行間を読む 198 賀茂用水から牟呂用水へ

地図を眺めていると、豊橋駅の牟呂用水が西へと流れておよそ2kmほどのところに「牟呂水神町」「牟呂市場町」といった「牟呂」のつく地名と牟呂八幡神社があります。

牟呂用水が干拓地と思われる場所へと流れ込んでいたような場所に見えますから、それで牟呂用水と名前がついたのだろうと想像していました。

 

ところが牟呂用水の歴史を検索していると、この解釈は違っているようでした。

どうやら牟呂という地域とは別に、あの土合(どあい)より少し上流に築かれた井堰からの用水路を少しずつ延長して、最後に牟呂用水となったようです。

 

 

*賀茂用水から三河湾の新田開発地へ水を送る*

 

愛知県のホームページの「今日は、とよがわ日和」というサイトに、「暗渠に立つ『まち』。水上ビルと牟呂用水のお話し」に歴史がまとめられていました。

 

「牟呂用水」の歴史は古く、1887年(明治20年)の「賀茂用水」の開削まで遡ります。

「賀茂用水」は、一鍬田村(現在の新城市一鍬田)から賀茂村(現在の豊橋市賀茂町)に至る約8kmの農業用水で、村民総出の開削により、一度は完成を見たものの、直後に暴風雨に見舞われ壊滅的な打撃を受けてしまいます。

 同じ頃、牟呂村(現在の豊橋市牟呂町)の地先では、三河湾干拓して新田開発を行う一大プロジェクトが進行しており、そこでも農業用水が必要とされていました。

 こうした経緯の中で、両者による交渉が持たれた結果、干拓事業者の手によって、「賀茂用水」が修復されるとともに、そこから先、牟呂村までの約16kmにわたる新たな水路が開削されることとなりました。

 

牟呂地域の先の干拓地を潤すために、計画が変更されて最終的に「牟呂用水」と呼ばれるようになったようです。

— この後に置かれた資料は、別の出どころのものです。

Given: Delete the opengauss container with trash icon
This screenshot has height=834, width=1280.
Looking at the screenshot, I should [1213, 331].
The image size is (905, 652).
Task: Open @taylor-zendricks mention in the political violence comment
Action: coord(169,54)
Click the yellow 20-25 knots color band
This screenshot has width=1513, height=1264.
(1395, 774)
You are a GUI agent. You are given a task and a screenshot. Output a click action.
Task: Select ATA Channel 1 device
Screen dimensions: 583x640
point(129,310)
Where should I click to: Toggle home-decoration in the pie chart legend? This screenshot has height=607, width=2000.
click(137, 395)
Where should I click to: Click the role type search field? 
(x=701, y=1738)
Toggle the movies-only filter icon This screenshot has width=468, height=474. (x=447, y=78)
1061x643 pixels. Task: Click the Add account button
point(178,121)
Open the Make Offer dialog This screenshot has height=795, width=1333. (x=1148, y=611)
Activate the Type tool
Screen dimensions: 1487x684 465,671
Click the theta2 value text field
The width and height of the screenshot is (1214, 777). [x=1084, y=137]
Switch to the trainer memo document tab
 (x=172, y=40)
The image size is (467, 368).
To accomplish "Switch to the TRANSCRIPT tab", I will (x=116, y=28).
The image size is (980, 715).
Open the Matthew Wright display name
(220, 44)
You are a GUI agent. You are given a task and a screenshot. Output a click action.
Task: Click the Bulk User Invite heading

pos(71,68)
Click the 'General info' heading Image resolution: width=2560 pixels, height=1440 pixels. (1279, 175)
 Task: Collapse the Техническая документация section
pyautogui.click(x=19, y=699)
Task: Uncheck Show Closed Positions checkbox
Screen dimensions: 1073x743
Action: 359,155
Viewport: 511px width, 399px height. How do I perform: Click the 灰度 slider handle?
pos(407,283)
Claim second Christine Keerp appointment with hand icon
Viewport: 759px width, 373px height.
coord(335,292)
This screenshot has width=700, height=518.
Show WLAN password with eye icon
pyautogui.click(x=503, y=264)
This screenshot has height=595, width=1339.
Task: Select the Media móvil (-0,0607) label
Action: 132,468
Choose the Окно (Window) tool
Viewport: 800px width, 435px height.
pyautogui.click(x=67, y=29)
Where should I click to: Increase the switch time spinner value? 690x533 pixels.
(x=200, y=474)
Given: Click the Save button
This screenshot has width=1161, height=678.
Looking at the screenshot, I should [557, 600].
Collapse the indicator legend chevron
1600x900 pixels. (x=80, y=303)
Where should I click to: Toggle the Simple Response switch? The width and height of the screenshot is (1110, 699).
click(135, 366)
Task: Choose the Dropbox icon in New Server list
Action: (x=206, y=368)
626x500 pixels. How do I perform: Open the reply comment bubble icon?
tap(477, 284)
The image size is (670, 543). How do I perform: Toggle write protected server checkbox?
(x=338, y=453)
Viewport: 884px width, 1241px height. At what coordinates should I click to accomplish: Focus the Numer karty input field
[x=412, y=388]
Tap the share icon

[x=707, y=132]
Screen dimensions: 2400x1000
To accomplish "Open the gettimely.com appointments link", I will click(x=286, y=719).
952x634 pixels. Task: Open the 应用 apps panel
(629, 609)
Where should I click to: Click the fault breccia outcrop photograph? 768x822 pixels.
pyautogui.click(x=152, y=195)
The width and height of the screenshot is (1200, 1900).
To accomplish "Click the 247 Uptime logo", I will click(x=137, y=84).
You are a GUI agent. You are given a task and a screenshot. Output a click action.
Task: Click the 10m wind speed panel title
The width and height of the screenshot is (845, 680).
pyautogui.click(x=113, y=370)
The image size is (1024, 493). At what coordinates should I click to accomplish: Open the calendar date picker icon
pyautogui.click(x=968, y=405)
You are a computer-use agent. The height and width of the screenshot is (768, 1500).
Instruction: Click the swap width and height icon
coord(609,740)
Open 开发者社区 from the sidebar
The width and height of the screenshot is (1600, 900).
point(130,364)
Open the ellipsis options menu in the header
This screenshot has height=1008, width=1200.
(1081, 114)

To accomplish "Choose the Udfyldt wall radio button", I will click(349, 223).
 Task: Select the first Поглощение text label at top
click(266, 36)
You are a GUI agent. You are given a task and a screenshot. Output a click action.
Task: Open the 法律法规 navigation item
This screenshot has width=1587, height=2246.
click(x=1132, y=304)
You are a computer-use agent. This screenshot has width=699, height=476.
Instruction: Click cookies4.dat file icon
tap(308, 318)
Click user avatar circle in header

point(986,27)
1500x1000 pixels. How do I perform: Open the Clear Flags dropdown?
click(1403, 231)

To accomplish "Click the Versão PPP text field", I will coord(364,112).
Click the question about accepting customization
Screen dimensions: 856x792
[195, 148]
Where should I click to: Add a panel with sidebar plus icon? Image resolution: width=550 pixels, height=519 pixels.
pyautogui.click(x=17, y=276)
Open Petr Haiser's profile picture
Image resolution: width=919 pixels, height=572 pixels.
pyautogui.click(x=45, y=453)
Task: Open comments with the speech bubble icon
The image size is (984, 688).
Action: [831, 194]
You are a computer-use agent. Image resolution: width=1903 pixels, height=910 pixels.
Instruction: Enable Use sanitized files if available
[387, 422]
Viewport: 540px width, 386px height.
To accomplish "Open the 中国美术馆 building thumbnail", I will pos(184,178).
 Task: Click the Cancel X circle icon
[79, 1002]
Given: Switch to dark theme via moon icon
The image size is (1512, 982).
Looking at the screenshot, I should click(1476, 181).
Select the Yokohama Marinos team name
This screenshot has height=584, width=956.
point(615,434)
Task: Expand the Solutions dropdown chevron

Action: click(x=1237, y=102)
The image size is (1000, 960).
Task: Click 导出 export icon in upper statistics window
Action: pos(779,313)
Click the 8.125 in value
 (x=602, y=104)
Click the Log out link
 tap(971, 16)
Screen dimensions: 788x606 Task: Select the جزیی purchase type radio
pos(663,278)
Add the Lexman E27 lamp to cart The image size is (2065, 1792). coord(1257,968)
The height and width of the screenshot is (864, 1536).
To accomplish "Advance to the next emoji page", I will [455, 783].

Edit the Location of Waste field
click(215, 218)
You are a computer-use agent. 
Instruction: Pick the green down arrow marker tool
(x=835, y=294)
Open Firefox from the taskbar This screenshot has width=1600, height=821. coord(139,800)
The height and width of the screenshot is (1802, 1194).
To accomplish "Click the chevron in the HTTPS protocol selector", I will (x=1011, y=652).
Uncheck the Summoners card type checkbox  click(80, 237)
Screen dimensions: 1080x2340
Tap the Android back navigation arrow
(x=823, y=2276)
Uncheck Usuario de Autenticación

それがWikipediaの「牟呂用水」の以下の説明の意味でした。

当初は、豊橋市賀茂町までの賀茂用水であったが、神野新田開発に伴い、用水路を延長し現在に至る。豊橋市街地を流れる部分は、地元では新川(しんかわ)とも呼ばれている。最終区間の牟呂地区で神野神田への分流を分けた後、牟呂市場町で柳生川に合流する。正式名称は「牟呂松原用水牟呂幹線水路」。

 

水路ひとつとっても、歴史を理解するというのはなかなか大変ですね。

 

 

*牟呂用水と霞堤のある地域*

 

賀茂村は豊川左岸の大きく蛇行して霞堤がある4つの地域の上流から2番目の地域です。

 

金沢町の南側に豊川へ迫り出した山を過ぎると、また左岸の大きな蛇行部に田園地帯があります。

その山から内陸を牟呂用水が南へ流れて賀茂町を潤すと、また豊川に迫り出した山があり、次の霞堤のある下條地区へと牟呂用水も続き、最後に豊橋駅から北東へ4kmほどのところにある牛川のあたりから吉田城のあたりに蛇行した箇所があって霞堤があるようです。

 

牟呂用水はこうして霞堤のある四つの地域をつなぎながら、最後に豊橋駅の西側の牟呂町まで流れ、その先に神野新田町を作り出した。

ようやくこのあたりまで頭の中が整理されました。

 

地図を眺めていると、牟呂用水神社から八名井地区に入ると用水路のそばに集落があるように想像していました。

その集落の中にあるコミュニティバスの次のバス停まで歩いて、そこから新城駅へ戻ろうと計画を変更しました。

 

ところが実際に歩いてみると、牟呂用水よりはるか高台に八名井地区の集落があり見上げるような場所です。

これはとても上りきれないとわかり、牟呂松原頭首工のそばの土合バス停に戻ることにしました。

 

霞堤がある豊川のそばの低地と、高台の地域の境界線のような場所を牟呂用水が流れていることがわかりました。

「村民総出の開削により、一度は完成を見たものの、直後に暴風雨に見舞われ壊滅的な打撃を受けてしまいます」の意味は、そういう地形が理由かもしれません。